▶ _TASKS TO COMPLETE_:
1. In the EML units thread, rewrite the part starting at "EAL is validating" and ending at "date, in fact)", with "milligramPerLiter" changed to "mgPerLiter".
2. In the EML units thread, why does the schema allow both unit forms?
3. Check each statement against the EML units thread and answer yes or no, quoting the words that decide it.
(a) The workshop participant got EAL to run after changing the unit to milligramsPerLiter.
(b) mobb recommends that EAL keep validating against the EML 2.1.x list.
(c) clnsmth reports that milligramPerLiter appears in one of the two unit dictionaries.
GIVEN PASSAGE section start
EDIorg / EMLassemblyline

R package for creating EML metadata
https://ediorg.github.io/EMLassemblyline/
MIT License
28 stars 13 forks source link

EAL not looking at EML 2.2 list of units, evidently #72

Closed vanderbi closed 4 years ago

vanderbi commented 4 years ago

A workshop participant could not get EAL to run successfully with the unit milligramPerLiter in her attributes table, although this is the unit that shows up in https://sbclter.msi.ucsb.edu/external/InformationManagement/EDI/units/EML_units_preferred.html. When she changed the unit to milligramsPerLiter, EAL ran fine.

srearl commented 4 years ago

That seems to be problem with that particular sbclter resource as milligramsPerLiter is the correct form in the EML schema: https://github.com/NCEAS/eml/blob/master/xsd/eml-unitTypeDefinitions.xsd#L354

mobb commented 4 years ago

The schema also allows this:

     <xs:enumeration value="milligramPerLiter"/>

the reason that both are allowed is for backward compatibility. the list I posted at sbclter.msi is the list of units that are not deprecated. deprecated units are still allowed (so must be in the enumeration), but we can use the deprecatedInFavorOf attribute to focus on the cleaner set, which is what the sbclter.msi list does.

srearl commented 4 years ago

Ah, yeah, and just a few lines above line 354 no less. Sorry for adding confusion.

mobb commented 4 years ago

no problem! keeps us on our toes! I still need to confirm that milligramPerLiter is indeed NOT in 2.1

clnsmth commented 4 years ago

EAL is validating the units against: eml-unitDictionary.xml (EML 2.1.0) eml-unitDictionary.xml (EML 2.2.0)

milligramPerLiter is absent from both lists.

Since EAL is dependent on the EML and emld R packages I suggest EAL users stick with the list of units output from EMLassemblyline::view_unit_dictionary() or define them as custom.

If milligramPerLiter is valid, then we may want to notify EML and emld package maintainers.

mobb commented 4 years ago

I will check into that. milligramPerLiter is valid. It looks to me like R Open Science has an out of date list for 2.2. (way out of date, in fact)

See: https://github.com/NCEAS/eml/blob/master/eml-unitDictionary.xml

Second: recommend that EAL do two things (assuming it creates EML 2.2 by default):

  1. drop validation against EML 2.1.x list
  2. from EML 2.2 list, only suggest units that are NOT designated deprecatedInFavorOf. the list will be much smaller, and much less confusing.
mobb commented 4 years ago

Yes, the R EML package has an out-of-date unitDictionary. There is already an issue logged for it.

clnsmth commented 4 years ago

This issue will be resolved in the emld dependency (see https://github.com/ropensci/emld/issues/56).
GIVEN PASSAGE section end
ENTRIES PROVIDED section start
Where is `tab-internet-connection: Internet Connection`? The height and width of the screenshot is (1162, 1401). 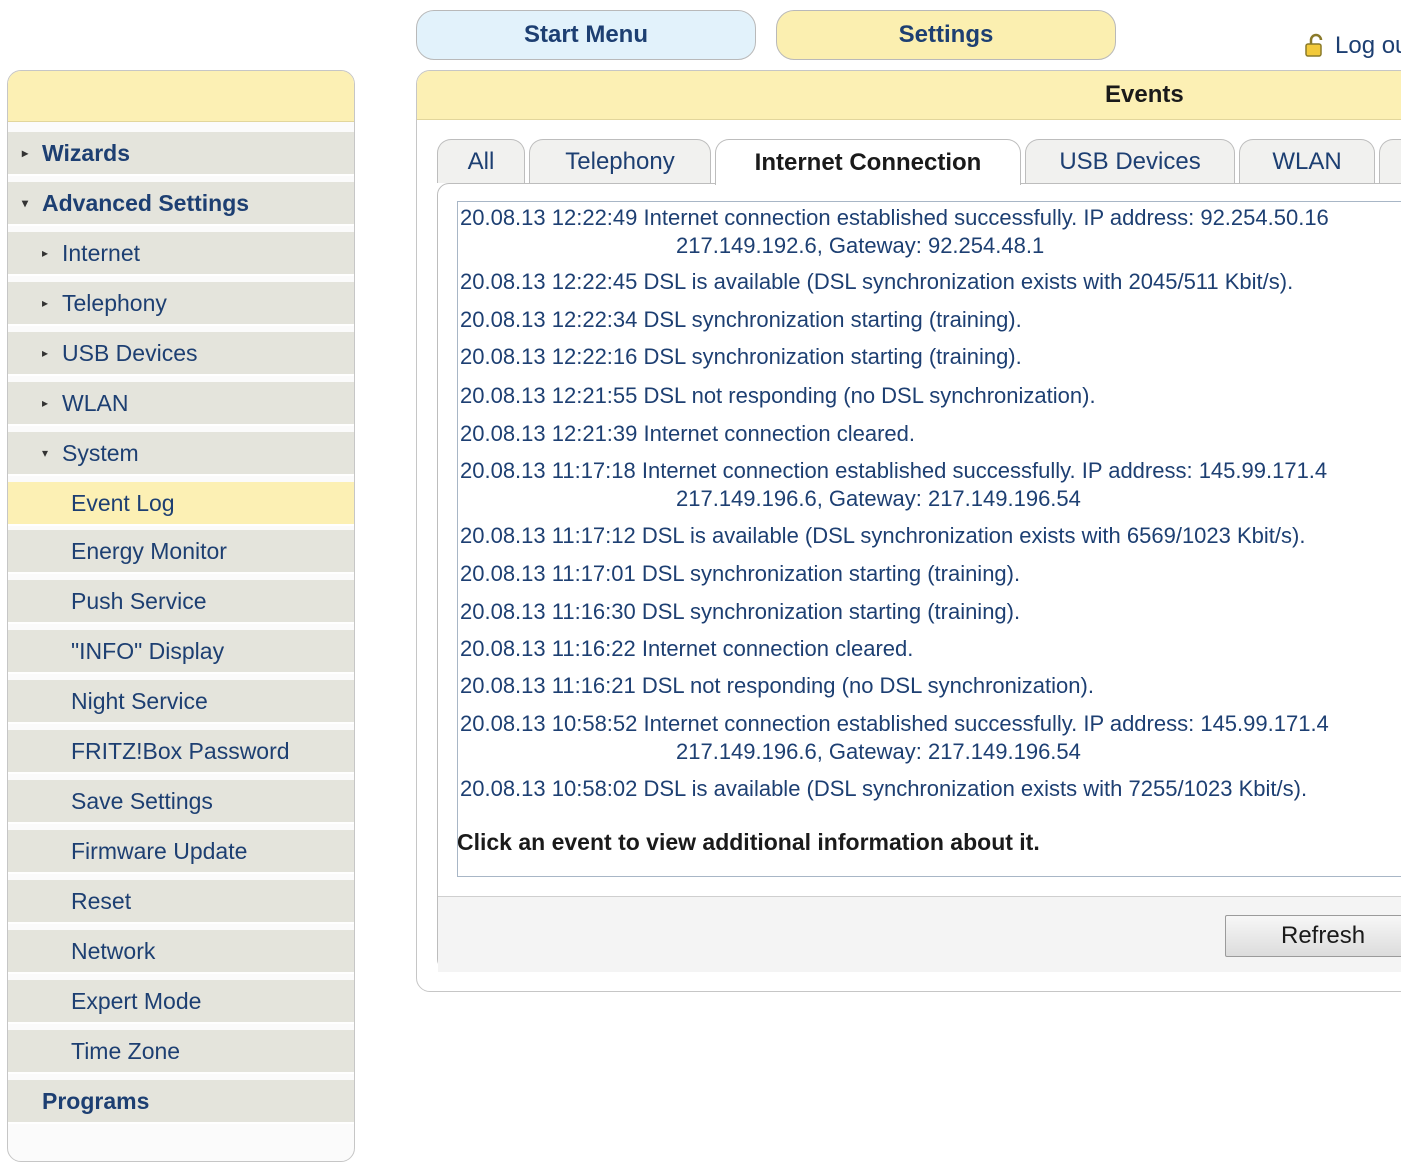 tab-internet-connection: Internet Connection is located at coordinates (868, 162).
ENTRIES PROVIDED section end
ENTRIES PROVIDED section start
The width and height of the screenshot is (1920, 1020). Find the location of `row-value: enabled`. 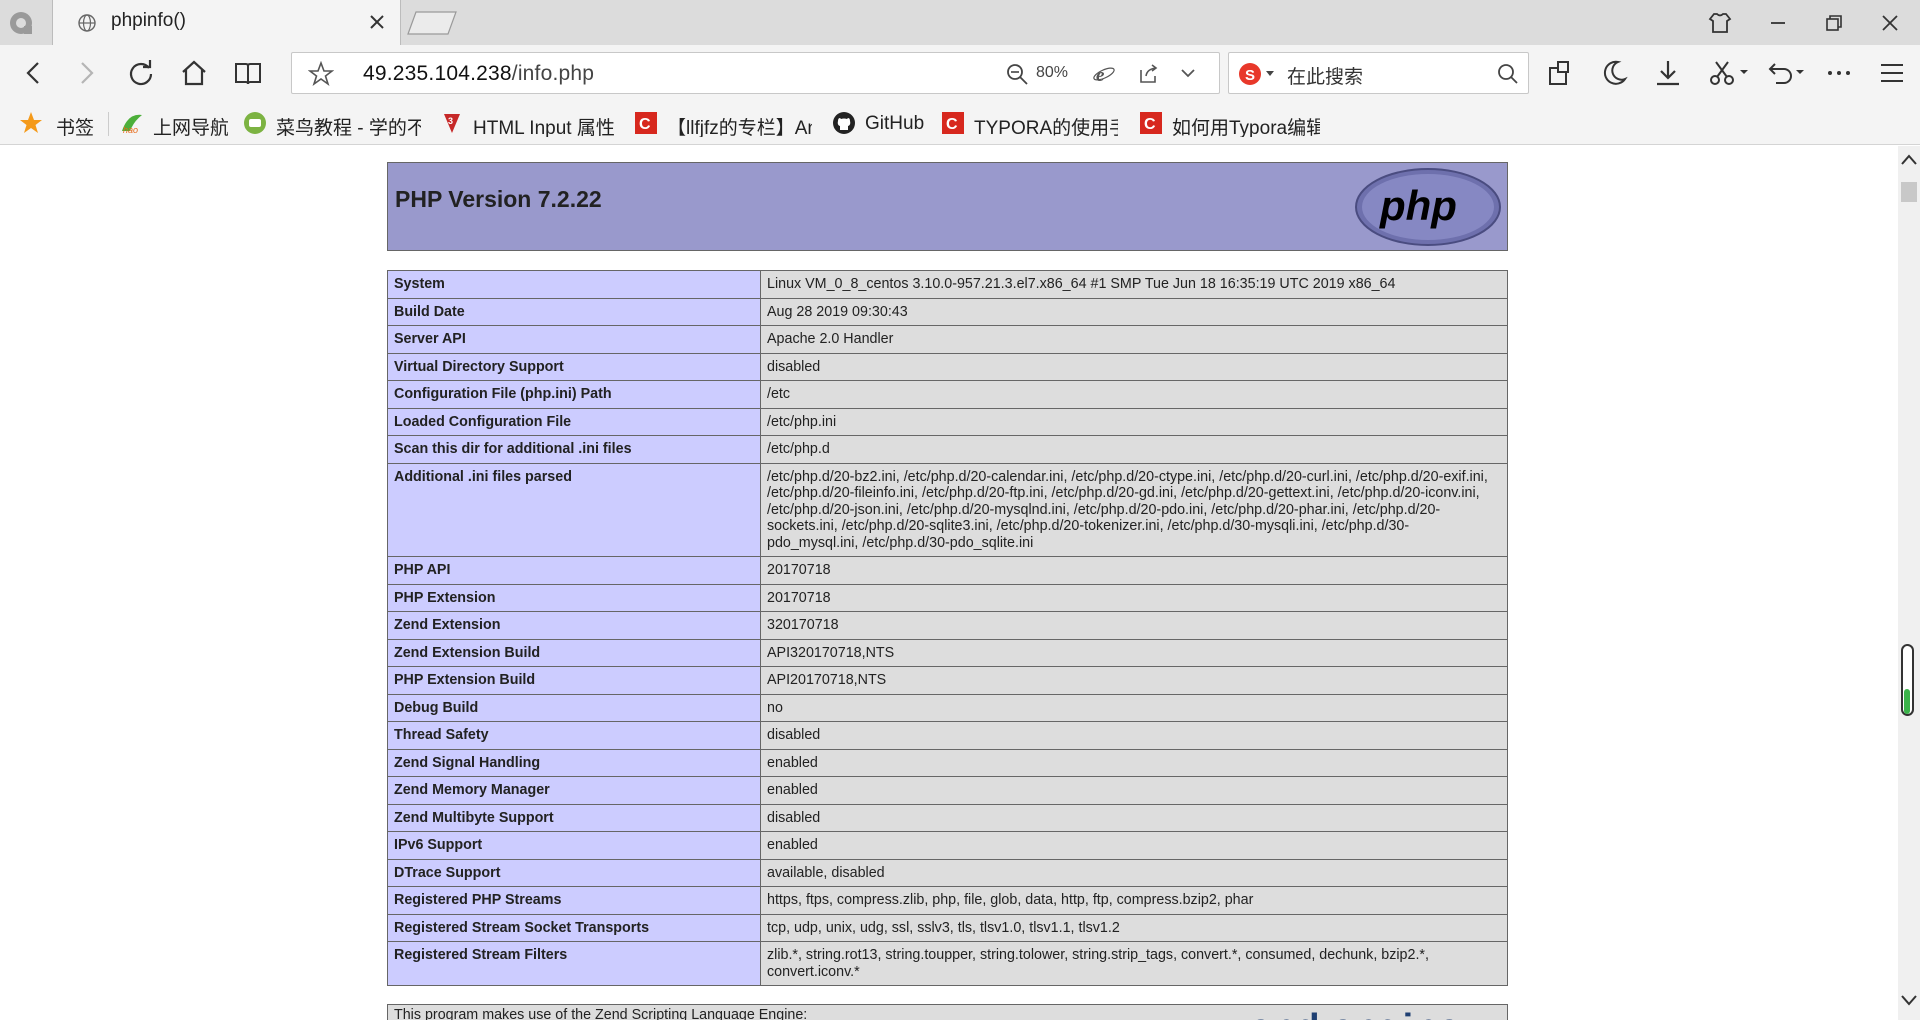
ENTRIES PROVIDED section end
▶ _SOLUTIONS FOR EACH TASK_:
1.
EAL is validating the units against: eml-unitDictionary.xml (EML 2.1.0) eml-unitDictionary.xml (EML 2.2.0)

mgPerLiter is absent from both lists.

Since EAL is dependent on the EML and emld R packages I suggest EAL users stick with the list of units output from EMLassemblyline::view_unit_dictionary() or define them as custom.

If mgPerLiter is valid, then we may want to notify EML and emld package maintainers.

mobb commented 4 years ago

I will check into that. mgPerLiter is valid. It looks to me like R Open Science has an out of date list for 2.2. (way out of date, in fact)

2. For backward compatibility.

3.
(a) Yes: "When she changed the unit to milligramsPerLiter, EAL ran fine."
(b) No: "drop validation against EML 2.1.x list"
(c) No: "milligramPerLiter is absent from both lists."